The_Upgrade's picture

It's an excuse to get absolutely wasted in Australia. At least it was when I was 21. There may or may not be a party involved but usually acknowledged with a night on the town and crawling home in the morning. 

But the idea that BM and SD cooked up the latest round of messages to screw DH over is insane and yet expected. After all, this is nothing compared to the time where BM tried to invoice DH for a Father's day lunch while he was in hospital with a life threatening condition (and SD never showed up). As in "haha your daughter had lunch elsewhere with the latest guy I could find to be her father figure while you sat alone in hospital". 

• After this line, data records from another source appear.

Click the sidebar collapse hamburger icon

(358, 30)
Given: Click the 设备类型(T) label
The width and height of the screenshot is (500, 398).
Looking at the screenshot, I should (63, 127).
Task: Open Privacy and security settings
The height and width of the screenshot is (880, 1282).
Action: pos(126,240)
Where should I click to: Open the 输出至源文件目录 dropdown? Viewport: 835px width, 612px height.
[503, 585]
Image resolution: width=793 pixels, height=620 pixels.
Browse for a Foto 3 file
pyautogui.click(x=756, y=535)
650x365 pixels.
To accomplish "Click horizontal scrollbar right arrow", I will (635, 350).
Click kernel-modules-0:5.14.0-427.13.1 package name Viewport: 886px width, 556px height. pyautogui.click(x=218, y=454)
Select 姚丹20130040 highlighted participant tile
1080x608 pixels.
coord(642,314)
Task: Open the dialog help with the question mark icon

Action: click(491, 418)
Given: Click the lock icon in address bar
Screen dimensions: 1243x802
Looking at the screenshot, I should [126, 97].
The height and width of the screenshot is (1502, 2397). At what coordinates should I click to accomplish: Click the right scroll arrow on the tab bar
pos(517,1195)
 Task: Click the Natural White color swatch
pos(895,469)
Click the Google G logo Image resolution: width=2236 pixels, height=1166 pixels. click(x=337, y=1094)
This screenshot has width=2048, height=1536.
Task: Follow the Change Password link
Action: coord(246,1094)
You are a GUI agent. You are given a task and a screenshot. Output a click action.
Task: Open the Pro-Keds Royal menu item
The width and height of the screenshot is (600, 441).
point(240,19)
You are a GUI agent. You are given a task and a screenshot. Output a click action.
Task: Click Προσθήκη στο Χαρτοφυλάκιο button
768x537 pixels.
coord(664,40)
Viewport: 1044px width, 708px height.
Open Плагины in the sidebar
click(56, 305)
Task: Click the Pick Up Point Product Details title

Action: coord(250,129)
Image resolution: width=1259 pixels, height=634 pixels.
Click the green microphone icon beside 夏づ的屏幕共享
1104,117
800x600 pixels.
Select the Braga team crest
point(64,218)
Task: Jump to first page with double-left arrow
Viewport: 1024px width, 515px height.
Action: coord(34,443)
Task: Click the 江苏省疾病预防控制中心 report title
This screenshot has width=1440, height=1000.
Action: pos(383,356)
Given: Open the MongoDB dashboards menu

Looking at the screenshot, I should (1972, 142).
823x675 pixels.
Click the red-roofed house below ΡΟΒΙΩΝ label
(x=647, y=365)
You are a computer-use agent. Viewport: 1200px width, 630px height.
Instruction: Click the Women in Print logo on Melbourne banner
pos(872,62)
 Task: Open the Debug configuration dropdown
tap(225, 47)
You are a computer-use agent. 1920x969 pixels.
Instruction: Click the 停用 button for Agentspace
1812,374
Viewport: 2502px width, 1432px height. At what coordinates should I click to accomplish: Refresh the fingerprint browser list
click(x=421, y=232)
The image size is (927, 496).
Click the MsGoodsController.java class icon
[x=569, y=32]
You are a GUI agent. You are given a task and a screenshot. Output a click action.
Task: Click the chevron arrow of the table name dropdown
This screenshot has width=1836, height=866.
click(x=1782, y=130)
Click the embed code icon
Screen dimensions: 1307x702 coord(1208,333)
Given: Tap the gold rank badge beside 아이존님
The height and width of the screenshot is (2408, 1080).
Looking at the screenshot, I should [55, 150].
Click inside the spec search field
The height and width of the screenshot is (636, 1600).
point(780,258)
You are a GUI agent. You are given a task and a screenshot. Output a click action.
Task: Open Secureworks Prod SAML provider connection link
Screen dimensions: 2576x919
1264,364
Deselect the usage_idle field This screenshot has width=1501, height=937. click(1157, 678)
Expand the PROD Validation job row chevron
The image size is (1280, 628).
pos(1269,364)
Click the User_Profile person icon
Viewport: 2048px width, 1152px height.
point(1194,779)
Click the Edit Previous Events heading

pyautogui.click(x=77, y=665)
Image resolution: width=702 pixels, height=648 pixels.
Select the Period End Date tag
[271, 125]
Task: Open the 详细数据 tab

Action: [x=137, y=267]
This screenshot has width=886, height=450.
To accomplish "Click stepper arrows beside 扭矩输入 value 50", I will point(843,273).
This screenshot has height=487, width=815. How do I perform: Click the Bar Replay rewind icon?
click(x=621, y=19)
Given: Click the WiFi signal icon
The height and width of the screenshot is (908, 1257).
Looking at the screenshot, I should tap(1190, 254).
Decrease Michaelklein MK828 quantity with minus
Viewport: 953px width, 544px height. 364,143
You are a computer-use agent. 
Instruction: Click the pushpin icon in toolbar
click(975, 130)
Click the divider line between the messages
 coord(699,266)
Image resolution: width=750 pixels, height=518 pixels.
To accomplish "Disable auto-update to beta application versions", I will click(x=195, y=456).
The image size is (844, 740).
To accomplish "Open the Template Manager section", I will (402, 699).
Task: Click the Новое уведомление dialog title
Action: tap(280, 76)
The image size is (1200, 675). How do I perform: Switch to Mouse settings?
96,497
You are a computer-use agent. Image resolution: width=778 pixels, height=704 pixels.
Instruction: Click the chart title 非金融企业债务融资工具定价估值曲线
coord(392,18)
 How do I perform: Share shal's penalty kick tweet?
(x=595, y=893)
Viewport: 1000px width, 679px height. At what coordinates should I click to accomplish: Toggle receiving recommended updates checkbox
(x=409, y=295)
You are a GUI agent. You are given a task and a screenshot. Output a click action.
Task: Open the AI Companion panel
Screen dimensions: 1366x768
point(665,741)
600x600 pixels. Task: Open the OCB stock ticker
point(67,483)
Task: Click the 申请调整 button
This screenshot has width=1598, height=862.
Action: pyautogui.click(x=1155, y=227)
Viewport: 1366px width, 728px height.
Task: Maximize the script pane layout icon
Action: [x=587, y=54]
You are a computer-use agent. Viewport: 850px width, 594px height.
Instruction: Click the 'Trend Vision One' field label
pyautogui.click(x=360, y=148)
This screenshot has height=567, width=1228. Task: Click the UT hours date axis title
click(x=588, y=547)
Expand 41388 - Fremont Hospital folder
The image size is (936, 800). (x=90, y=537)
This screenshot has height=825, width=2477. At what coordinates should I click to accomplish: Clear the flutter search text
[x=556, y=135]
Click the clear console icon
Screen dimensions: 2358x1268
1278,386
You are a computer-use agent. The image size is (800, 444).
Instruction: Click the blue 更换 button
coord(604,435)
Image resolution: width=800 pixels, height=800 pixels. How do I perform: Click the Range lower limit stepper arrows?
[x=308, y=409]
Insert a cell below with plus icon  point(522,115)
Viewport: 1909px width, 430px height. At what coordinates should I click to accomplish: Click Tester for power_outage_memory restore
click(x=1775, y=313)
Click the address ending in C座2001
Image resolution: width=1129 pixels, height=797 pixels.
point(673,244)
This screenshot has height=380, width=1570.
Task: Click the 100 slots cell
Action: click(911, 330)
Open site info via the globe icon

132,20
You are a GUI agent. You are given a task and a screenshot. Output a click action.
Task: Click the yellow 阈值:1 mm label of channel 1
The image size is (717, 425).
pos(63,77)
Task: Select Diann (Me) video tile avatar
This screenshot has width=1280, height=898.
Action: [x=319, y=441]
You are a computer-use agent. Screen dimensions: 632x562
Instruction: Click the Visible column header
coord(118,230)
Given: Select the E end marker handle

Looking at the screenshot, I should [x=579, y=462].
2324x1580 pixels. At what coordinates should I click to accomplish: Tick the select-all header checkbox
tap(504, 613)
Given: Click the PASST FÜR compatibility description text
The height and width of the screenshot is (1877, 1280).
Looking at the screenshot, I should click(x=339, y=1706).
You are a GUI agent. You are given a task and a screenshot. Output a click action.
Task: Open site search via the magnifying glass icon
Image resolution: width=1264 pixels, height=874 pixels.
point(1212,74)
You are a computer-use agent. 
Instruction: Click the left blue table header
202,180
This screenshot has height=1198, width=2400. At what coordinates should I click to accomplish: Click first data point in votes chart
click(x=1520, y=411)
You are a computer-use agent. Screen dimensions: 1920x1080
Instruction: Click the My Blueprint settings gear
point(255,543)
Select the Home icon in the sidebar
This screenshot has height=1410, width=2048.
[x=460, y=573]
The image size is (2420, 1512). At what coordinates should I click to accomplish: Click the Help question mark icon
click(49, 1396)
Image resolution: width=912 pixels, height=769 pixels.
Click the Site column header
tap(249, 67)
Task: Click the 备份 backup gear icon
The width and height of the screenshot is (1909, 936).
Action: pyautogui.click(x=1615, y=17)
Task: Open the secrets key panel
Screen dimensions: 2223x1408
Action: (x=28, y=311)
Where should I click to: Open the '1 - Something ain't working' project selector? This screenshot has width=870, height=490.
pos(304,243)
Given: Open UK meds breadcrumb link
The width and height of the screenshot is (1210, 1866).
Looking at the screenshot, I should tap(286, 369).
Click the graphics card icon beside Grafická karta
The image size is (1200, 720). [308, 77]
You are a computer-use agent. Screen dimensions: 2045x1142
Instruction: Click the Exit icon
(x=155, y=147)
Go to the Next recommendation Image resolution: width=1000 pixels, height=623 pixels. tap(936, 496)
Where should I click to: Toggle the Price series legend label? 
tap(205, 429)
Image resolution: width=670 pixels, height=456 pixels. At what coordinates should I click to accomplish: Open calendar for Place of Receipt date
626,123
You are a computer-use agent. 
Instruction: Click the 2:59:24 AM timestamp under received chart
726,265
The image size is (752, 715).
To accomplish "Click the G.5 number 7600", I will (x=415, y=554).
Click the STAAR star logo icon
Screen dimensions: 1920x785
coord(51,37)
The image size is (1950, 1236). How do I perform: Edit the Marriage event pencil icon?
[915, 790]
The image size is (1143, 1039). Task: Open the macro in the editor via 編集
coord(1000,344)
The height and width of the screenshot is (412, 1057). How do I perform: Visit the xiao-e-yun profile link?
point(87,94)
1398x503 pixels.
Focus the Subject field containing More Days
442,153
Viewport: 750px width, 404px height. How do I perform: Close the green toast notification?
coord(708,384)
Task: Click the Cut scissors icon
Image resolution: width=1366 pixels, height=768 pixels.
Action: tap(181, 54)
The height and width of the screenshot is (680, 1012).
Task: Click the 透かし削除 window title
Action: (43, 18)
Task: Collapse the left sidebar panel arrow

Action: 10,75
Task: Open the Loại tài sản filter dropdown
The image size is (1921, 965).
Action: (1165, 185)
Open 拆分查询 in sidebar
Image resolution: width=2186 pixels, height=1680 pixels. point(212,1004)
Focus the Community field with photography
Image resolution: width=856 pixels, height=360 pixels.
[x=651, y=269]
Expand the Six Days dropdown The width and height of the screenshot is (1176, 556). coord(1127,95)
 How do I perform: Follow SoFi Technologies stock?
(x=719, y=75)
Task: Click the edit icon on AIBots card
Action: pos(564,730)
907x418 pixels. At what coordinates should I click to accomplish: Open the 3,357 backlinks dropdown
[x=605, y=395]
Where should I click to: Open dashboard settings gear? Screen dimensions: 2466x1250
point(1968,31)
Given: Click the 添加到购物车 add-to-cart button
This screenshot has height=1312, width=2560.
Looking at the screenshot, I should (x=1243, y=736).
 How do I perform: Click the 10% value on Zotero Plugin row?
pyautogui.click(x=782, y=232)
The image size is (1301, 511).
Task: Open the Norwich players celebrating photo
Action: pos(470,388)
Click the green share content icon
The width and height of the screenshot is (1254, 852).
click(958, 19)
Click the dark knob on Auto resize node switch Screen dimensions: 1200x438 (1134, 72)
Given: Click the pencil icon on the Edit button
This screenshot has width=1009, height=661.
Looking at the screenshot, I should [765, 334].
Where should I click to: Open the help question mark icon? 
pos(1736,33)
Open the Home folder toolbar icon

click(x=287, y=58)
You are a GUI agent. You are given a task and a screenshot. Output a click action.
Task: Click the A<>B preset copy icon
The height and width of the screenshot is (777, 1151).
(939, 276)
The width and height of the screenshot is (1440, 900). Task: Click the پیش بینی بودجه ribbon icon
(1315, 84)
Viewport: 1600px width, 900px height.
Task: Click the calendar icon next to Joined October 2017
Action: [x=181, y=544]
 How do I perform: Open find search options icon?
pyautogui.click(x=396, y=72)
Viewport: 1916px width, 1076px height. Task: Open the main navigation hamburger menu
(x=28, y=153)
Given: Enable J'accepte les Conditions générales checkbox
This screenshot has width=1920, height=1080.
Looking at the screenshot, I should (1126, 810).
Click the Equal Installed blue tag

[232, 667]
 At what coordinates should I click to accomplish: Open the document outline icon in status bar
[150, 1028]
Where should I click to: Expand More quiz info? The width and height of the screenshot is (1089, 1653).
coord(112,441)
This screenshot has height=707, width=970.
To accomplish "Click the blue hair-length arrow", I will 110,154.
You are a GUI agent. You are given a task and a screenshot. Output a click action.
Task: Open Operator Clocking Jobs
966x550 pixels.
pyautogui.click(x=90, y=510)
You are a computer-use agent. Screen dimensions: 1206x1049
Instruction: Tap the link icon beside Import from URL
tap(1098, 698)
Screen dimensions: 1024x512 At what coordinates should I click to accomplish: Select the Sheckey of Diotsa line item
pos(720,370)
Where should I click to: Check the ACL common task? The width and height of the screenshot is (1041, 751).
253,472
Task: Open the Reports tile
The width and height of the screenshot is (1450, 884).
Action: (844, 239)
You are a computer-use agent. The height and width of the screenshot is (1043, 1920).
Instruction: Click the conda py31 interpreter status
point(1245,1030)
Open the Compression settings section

I used to give SD a free pass for her mum's insanity but now I'm done. 21 is plenty old enough unless you're mentally retarded to know this is wrong. Finally breaking through to DH that Princess has been groomed into BM junior. If she's quiet while BM pulls these stunts in her name, she's guilty by association.

hereiam's picture

Tried to invoice him for a Father's Day lunch that she had with some other guy?

That's a new one.

The_Upgrade's picture

Yep. While her father was in hospital. You can't even make this shit up. I don't know for  sure where SD was on that day but it certainly wasn't with her dad. 

thinkthrice's picture

think that THEIR child(ren)'s relationship with their father should always be a one-way street.  And that they themselves exclusively OWN their children into adulthood yet remain peers at the same time. 

Wacko

The_Upgrade's picture

I love the irony of the term GUBM. I don't mean to put down any women that needed caesareans or anything but in the case of this BM if there wasn't any medical intervention and SD wasn't cut out of her, they would've died in childbirth. Wouldn't rate that faulty uterus too highly if you ask me.

tog redux's picture

Exactly. My DH would have stopped responding to that nonsense from either of them long ago.  He would have said to SS, "Isn't that appropriate, since I'm not even invited"?

OP, your DH really has to stop being so afraid of BM and of being cut off from SD. He really has zero relationship with SD as it is, it's entirely orchestrated by BM. If he can find the strength to refuse to be mistreated by either of them, he can change the dynamic here, which could possibly lead to enlightment for SD.  But it will mean risking a total cut-off from this illusion of a relationship he has with her.. 

Survivingstephell's picture

Those reasons are part of the script for manipulating, guilt inducing behaviors that make the recipients of message pony up money. Actually it's a cry and whine from an abandoned BM.   Please don't come back here in a few months complaining your man caved and gave money for this folly. A lot can happen until this party happens. At 21, BM should not be a part of any relationship with skids.  Her job is done and she needs to be out in notice she's been fired from that. 

The_Upgrade's picture

We have a policy in place. DH can send whatever lovey dovey message he wants to SD. They get ignored anyway so no harm done. And it's not a bad thing for her to know that her dad hasn't completely forgotten about her. Any messages from BM will be handled by us as a couple. 

There are consequences in place. Took me a long time to realise DH operates on fear.  All I have to do is give him a bigger reason to fear my consequences compared to BM's. And BM put herself at a bit of a disadvantage in this. Can't threaten someone with something you already carried out. She's already poisoned SD against him.

Cover1W's picture

I just don't get the premise of an adult still wanting parents to throw a party. I mean, she's an adult. No.
But then again, skid.

DPW's picture

This whole situation annoys me. 

If DH didn't want any drama, he would block BM, or at the very least, not respond to her. DH saying that SD will block him if he blocks BM, then so be it. Peace accomplished. I'm sure when she wants something, she'll unblock him and text him again with a request that he really should ignore. All games!

Ispofacto's picture

This.

DH can send SD cards for her birthdays and xmas.  No cash.

Once he stops chasing her, the game won't be fun anymore.  Then maybe she'll think about what she lost.